3.2 Why Sequential for Security Tests?

Security tests must run sequentially (not parallel) because:

Shared state: All modules share the Cerberus master toggle
Port conflicts: Tests may use the same proxy hosts
Blocking cascade: One module enabled can block another's test requests
Cleanup dependencies: Each module must be disabled before the next runs

3.3 Updated `playwright.config.js`

projects: [
  // 1. Setup project - authentication (runs FIRST)
  {
    name: 'setup',
    testMatch: /auth\.setup\.ts/,
  },

  // 2. Security Tests - Run WITH security enabled (SEQUENTIAL, headless Chromium)
  {
    name: 'security-tests',
    testDir: './tests/security-enforcement',
    dependencies: ['setup'],
    teardown: 'security-teardown',
    fullyParallel: false, // Force sequential - modules share state
    use: {
      ...devices['Desktop Chrome'],
      headless: true, // Security tests are API-level, don't need headed
    },
  },

  // 3. Security Teardown - Disable ALL security modules
  {
    name: 'security-teardown',
    testMatch: /security-teardown\.setup\.ts/,
  },

  // 4. Browser projects - Depend on TEARDOWN to ensure security is disabled
  {
    name: 'chromium',
    use: { ...devices['Desktop Chrome'], storageState: STORAGE_STATE },
    dependencies: ['setup', 'security-teardown'], // Explicit teardown dependency
  },

  {
    name: 'firefox',
    use: { ...devices['Desktop Firefox'], storageState: STORAGE_STATE },
    dependencies: ['setup', 'security-teardown'],
  },

  {
    name: 'webkit',
    use: { ...devices['Desktop Safari'], storageState: STORAGE_STATE },
    dependencies: ['setup', 'security-teardown'],
  },
],

4. New Test Files Needed

4.1 Directory Structure

tests/
├── security-enforcement/           ← NEW FOLDER (no numeric prefixes - order via project config)
│   ├── acl-enforcement.spec.ts
│   ├── waf-enforcement.spec.ts          ← Requires Caddy proxy running
│   ├── crowdsec-enforcement.spec.ts
│   ├── rate-limit-enforcement.spec.ts   ← Requires Caddy proxy running
│   ├── security-headers-enforcement.spec.ts
│   └── combined-enforcement.spec.ts
├── security-teardown.setup.ts      ← NEW FILE
├── security/                       ← EXISTING (UI config tests)
│   ├── security-dashboard.spec.ts
│   ├── waf-config.spec.ts
│   ├── rate-limiting.spec.ts
│   ├── crowdsec-config.spec.ts
│   ├── crowdsec-decisions.spec.ts
│   ├── security-headers.spec.ts
│   └── audit-logs.spec.ts
└── utils/
    └── security-helpers.ts         ← EXISTING (to enhance)

4.2 Test File Specifications

`acl-enforcement.spec.ts` (5 tests)

Exercise aim:
According to the security test plan, which two test files require the Caddy proxy to be running? The listing that comes next has no connection to the security test plan.

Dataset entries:
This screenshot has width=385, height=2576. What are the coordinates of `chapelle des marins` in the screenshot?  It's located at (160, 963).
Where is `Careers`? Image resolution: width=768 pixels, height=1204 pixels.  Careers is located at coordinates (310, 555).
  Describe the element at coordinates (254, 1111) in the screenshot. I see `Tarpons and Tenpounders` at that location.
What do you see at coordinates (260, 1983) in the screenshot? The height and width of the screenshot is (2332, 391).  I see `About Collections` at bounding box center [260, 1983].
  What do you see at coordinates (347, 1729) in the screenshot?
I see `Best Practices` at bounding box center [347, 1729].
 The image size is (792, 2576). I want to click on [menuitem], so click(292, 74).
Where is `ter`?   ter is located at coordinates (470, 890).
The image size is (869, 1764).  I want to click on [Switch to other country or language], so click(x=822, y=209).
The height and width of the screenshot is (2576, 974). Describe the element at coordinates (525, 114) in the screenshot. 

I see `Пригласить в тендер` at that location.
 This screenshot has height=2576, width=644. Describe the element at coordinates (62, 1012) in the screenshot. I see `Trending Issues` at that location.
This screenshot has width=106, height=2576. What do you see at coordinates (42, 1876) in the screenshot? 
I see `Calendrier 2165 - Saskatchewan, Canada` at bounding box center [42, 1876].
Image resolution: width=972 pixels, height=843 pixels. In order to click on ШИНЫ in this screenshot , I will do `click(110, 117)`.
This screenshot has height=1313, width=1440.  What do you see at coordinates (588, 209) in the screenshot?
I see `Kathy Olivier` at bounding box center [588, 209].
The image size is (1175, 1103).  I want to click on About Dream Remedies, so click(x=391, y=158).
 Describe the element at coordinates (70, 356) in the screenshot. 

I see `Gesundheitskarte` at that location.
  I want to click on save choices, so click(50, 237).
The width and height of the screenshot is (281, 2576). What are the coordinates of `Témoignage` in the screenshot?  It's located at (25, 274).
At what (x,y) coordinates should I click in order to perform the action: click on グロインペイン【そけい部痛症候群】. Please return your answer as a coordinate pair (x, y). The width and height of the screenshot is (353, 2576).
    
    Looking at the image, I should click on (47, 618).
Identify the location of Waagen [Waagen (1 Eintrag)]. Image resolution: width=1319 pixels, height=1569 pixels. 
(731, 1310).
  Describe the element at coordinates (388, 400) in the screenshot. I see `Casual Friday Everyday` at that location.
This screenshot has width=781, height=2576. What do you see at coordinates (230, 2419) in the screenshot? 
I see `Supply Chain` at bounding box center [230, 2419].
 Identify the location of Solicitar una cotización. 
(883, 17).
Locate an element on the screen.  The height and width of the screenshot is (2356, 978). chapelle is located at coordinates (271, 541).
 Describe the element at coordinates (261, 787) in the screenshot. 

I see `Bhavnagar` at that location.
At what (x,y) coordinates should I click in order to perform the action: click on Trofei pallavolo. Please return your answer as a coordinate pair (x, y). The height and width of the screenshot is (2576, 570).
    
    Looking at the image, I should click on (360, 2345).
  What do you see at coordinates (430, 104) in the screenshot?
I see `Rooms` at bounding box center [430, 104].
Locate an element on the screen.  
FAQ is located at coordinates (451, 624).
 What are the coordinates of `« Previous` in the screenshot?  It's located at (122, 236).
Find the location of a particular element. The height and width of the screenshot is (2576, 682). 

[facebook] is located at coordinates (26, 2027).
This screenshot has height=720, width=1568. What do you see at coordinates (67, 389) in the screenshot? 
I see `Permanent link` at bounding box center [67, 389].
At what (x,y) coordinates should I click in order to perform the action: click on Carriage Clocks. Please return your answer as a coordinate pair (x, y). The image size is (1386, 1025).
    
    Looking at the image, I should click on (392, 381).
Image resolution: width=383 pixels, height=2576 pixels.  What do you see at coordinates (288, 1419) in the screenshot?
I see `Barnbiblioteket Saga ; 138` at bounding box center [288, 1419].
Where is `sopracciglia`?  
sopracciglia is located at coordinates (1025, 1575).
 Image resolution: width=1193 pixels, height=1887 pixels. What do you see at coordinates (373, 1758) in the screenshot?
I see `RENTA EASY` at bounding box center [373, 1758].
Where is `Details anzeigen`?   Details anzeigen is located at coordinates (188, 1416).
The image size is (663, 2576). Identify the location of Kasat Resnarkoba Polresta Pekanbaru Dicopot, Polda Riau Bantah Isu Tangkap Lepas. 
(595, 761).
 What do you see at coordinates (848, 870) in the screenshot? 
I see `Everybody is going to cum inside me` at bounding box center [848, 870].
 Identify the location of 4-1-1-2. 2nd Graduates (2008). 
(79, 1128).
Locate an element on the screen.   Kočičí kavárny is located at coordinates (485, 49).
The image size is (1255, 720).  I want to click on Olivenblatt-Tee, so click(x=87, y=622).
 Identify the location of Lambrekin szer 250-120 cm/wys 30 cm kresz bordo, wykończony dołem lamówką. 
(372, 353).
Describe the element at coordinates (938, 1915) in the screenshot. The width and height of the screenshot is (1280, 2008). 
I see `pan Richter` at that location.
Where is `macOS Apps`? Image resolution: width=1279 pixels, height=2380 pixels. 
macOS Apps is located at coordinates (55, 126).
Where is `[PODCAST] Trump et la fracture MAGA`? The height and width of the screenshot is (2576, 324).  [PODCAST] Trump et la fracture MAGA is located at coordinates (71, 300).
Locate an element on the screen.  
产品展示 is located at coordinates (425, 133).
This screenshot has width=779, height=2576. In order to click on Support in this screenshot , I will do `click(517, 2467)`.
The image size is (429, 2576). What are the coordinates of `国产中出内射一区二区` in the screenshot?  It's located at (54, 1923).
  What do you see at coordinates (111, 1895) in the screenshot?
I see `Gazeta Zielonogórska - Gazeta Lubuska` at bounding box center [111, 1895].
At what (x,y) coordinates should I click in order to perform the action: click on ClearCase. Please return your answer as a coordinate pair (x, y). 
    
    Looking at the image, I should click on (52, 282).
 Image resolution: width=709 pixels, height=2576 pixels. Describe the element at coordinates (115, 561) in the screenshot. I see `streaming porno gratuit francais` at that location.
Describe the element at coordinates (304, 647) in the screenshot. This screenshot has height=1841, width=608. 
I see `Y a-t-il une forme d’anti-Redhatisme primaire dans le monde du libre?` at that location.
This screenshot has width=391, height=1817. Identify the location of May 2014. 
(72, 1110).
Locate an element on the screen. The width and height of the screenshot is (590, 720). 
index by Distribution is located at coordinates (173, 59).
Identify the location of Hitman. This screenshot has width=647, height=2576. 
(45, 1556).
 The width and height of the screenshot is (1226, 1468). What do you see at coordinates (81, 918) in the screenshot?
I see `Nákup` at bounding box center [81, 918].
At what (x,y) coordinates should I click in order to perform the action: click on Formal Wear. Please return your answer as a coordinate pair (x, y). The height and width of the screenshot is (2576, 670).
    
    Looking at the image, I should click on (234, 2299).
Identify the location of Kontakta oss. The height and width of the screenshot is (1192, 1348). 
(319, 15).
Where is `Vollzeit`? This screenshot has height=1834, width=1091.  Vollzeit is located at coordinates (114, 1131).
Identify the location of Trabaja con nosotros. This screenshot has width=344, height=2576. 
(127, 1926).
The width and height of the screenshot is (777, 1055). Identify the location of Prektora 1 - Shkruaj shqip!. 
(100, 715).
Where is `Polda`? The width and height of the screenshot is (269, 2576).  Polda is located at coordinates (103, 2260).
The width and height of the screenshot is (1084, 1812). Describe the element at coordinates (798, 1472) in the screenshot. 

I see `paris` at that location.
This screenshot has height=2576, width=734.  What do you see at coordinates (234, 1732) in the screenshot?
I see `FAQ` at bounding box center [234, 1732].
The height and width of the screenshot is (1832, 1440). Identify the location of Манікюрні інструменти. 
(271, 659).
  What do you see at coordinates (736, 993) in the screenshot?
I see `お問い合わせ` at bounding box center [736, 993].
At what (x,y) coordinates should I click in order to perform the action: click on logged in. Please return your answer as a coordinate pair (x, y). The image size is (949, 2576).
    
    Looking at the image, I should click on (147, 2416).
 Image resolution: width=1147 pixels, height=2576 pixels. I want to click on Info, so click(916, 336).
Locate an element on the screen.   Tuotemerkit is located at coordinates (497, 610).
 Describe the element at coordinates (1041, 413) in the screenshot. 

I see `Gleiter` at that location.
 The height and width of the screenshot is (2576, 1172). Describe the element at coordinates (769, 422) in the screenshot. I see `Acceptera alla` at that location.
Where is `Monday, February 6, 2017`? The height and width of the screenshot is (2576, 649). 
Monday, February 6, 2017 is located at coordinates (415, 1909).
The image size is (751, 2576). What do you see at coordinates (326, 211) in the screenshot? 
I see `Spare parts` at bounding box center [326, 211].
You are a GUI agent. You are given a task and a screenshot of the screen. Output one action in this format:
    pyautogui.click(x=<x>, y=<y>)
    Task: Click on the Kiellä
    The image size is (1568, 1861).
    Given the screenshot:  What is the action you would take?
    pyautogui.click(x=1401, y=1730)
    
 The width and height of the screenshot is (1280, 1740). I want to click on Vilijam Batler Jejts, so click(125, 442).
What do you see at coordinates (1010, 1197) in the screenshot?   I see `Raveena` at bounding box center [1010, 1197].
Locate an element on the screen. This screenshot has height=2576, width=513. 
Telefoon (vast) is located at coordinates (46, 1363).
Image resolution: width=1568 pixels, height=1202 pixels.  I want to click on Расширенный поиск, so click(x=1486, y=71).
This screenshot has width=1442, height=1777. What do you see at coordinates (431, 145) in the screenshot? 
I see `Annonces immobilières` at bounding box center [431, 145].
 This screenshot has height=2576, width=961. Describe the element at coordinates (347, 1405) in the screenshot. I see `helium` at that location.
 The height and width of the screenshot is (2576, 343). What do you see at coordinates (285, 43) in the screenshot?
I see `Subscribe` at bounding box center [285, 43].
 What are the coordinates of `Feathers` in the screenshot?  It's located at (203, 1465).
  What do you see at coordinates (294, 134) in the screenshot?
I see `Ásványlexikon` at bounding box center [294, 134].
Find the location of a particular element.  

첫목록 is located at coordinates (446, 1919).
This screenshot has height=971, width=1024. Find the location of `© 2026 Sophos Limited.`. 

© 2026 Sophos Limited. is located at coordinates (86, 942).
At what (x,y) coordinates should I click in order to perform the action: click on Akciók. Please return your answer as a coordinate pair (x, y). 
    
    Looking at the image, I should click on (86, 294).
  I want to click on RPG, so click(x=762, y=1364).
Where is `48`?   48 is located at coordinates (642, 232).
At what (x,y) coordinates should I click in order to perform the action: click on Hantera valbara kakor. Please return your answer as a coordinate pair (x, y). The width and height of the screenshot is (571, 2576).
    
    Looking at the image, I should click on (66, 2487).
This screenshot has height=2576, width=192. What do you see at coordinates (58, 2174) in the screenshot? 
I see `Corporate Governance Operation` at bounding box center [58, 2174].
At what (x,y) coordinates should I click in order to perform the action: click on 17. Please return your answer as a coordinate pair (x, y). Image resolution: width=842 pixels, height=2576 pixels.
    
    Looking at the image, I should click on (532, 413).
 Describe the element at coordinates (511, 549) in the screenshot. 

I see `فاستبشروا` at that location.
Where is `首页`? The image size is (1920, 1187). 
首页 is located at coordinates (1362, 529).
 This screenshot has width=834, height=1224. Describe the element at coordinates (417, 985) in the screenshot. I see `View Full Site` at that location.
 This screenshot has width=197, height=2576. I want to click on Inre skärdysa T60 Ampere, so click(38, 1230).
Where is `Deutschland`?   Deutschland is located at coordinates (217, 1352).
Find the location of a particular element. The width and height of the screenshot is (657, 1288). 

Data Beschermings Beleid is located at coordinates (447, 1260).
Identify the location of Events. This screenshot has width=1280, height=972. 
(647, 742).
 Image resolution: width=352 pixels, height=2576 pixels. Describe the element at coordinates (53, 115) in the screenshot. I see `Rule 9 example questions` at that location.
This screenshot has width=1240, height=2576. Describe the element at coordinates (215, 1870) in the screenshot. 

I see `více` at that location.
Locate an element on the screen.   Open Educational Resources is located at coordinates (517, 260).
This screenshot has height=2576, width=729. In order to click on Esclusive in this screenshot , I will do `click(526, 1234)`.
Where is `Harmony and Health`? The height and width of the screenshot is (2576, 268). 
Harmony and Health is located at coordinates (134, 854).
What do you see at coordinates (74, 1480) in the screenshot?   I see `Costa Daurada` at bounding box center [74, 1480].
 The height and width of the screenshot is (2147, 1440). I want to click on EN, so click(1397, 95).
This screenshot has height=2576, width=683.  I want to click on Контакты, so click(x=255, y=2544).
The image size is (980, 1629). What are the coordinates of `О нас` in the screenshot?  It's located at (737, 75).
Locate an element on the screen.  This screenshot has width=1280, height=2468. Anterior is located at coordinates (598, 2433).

Final result:
waf-enforcement.spec.ts and rate-limit-enforcement.spec.ts